İnsanların kaderleri sınırları aşan şekilde birbirine bağlı olduğu için, bölgedeki -bazıları dehşet bazıları umut veren- önemli gelişmeler daha geniş bir İttifak kurmayı gerekli kıldı.
*Suriye devriminden geriye kalanlar tamamen yok edildi. Esad rejimi, İran ve Rusya’nın da yardımıyla zaferini ilan etti; 500.000’den fazla masum insanın ölümünden ve 12 milyon -toplam nüfusun yarısından fazla- insanın içeride veya dışarıda yerinden edilmesinden sorumlu olmasına rağmen, “meşru” bir hükümet olarak kabul ediliyor. Bir milyon kişi halen bu rejimin kuşatması altında ve çoğu rejimin cezaevlerinde olmak üzere sayısı en az 100.000’i bulan siyasi tutsaklar, her gün işkenceye maruz kalıyor ve hayatını yitiriyor.

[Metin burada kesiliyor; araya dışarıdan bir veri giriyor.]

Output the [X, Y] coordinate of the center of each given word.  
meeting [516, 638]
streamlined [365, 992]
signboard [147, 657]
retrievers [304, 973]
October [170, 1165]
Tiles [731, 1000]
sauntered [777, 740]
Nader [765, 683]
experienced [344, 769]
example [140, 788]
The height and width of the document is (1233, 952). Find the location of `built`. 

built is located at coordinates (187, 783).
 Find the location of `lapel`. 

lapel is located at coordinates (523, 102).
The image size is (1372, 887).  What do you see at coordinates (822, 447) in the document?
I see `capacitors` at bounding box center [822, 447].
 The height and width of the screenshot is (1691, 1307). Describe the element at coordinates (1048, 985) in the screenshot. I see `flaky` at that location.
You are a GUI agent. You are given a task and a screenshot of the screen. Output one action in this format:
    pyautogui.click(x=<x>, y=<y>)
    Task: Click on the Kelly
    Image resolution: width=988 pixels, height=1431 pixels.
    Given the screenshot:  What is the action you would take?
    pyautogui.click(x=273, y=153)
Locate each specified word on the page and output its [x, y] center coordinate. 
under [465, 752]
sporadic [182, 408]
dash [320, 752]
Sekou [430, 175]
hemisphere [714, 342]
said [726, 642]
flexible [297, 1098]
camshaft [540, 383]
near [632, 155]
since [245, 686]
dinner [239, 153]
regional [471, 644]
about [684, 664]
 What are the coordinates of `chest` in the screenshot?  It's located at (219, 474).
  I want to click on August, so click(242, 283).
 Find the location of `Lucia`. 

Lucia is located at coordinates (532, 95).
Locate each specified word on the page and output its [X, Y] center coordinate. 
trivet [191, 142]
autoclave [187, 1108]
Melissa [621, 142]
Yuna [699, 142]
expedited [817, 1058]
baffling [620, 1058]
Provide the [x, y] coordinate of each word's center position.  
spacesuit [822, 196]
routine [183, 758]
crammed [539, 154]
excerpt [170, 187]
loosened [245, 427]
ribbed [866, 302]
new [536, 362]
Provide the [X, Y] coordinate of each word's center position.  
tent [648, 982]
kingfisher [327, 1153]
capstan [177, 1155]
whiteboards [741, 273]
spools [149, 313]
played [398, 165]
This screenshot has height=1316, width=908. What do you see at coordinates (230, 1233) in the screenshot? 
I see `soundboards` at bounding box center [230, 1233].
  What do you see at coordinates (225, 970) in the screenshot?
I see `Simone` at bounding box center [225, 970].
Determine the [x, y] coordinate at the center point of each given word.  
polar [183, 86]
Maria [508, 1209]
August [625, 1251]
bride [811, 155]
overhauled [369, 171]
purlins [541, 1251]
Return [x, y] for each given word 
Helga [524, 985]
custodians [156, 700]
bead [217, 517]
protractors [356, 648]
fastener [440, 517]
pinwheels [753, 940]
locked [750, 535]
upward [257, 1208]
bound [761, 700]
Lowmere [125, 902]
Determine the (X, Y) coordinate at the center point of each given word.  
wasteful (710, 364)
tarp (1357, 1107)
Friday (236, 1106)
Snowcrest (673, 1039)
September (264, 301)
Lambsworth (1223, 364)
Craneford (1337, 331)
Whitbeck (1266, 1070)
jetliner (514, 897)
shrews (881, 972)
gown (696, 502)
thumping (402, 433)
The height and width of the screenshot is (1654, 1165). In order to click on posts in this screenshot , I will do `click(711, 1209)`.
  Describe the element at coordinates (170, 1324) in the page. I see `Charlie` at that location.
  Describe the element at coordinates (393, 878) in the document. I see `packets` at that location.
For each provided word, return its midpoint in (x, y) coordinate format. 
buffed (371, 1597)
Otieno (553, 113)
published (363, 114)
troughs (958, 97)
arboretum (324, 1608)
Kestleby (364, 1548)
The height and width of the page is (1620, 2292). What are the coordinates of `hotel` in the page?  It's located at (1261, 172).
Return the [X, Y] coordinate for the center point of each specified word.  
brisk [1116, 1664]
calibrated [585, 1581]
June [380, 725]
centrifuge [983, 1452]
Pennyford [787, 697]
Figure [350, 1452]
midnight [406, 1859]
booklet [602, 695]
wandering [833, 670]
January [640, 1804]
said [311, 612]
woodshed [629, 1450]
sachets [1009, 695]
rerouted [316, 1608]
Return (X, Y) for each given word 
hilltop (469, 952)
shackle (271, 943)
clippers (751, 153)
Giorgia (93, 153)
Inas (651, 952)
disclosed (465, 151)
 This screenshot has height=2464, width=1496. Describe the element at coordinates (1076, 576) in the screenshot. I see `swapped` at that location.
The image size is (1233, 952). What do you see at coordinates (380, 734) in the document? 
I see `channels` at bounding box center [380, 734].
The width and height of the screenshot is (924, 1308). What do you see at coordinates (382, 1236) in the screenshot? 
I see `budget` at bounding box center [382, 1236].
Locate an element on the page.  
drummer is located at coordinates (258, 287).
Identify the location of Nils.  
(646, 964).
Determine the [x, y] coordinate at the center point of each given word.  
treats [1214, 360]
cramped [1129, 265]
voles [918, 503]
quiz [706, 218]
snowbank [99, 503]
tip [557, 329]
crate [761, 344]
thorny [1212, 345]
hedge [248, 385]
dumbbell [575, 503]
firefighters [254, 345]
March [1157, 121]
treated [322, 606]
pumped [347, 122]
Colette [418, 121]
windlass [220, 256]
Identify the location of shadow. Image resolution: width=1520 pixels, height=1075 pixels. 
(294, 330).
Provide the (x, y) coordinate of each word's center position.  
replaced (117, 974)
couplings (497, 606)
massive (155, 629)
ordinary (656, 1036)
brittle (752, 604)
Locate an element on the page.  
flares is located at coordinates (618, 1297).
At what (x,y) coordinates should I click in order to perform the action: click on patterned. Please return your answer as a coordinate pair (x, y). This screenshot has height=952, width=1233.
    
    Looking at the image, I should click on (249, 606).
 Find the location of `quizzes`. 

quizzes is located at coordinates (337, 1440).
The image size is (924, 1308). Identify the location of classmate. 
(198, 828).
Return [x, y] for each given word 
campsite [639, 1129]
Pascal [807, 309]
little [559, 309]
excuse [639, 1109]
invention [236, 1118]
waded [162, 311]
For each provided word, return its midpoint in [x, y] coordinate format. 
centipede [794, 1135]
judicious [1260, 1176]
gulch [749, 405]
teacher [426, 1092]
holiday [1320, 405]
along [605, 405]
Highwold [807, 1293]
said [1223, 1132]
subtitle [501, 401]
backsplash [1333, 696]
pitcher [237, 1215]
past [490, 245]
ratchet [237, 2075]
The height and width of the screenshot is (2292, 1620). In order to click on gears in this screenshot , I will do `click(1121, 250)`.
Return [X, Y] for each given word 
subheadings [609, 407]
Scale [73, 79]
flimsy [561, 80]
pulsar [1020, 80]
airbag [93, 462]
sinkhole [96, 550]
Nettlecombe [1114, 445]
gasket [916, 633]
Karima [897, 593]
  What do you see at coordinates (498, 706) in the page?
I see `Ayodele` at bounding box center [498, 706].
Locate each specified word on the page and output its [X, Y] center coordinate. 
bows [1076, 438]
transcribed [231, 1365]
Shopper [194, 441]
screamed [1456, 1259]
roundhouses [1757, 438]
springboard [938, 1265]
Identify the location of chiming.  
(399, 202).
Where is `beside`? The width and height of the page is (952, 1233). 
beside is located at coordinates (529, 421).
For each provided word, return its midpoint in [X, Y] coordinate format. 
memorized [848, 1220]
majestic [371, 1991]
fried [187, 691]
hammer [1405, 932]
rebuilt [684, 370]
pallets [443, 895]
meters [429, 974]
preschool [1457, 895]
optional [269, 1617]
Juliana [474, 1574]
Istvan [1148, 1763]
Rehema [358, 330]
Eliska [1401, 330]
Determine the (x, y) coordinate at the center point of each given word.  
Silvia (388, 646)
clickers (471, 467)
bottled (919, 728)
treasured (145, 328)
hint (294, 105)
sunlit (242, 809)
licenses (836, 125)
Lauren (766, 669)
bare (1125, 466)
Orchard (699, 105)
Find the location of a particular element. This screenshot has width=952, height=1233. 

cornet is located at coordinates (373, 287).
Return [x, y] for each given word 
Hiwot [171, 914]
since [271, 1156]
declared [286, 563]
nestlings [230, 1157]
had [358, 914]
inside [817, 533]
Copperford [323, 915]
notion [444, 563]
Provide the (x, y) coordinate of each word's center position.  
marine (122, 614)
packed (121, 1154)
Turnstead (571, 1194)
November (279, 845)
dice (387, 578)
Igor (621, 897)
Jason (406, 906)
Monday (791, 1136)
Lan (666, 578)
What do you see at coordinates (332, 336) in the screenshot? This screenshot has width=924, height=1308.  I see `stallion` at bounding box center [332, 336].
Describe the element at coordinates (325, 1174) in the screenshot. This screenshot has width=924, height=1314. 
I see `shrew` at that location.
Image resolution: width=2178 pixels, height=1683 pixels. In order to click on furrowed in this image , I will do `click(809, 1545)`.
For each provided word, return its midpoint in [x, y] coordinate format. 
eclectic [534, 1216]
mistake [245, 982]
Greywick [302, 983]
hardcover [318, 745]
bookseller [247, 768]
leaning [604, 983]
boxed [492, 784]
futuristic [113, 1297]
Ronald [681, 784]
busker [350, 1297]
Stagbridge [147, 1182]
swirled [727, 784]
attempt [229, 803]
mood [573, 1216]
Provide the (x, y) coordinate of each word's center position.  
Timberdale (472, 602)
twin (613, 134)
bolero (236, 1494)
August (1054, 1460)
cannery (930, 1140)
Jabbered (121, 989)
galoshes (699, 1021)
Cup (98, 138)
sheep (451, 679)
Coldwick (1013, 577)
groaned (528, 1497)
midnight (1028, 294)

*Sol cenahtan pek çok kişinin iddialarının aksine, Kuzey Suriye’deki Kürt demokratik konfederalizm çabası Rojava’nın Esad rejimi ile birlikte var olmayı sürdürülebileceği fikri giderek dayanaksız görünüyor; zira Esad rejimi, Suriye devrimini ezdiğinden emin olduğundan bu yana, Kürt bölgelerine yönelik baskıyı artırıyor. Öte yandan, bölgesel ve uluslararası devletler, Suriye, Irak, Türkiye ve İran’daki Kürtlerin kendi kaderini tayin hakkını desteklemeyi reddediyor. Türkiye, Suriye’deki Kürt bölgelerine yönelik tehdit ve müdahalelerini artırdı ve Türkiye’deki Kürt bölgelerine operasyon düzenlemeye devam ediyor. İsrail hükümeti ise, fırsatçı bir tavırla, bölgede İran’a karşı yeni bir müttefik yaratmak amacıyla Irak Kürdistanı’nın bağımsızlığını destekliyor.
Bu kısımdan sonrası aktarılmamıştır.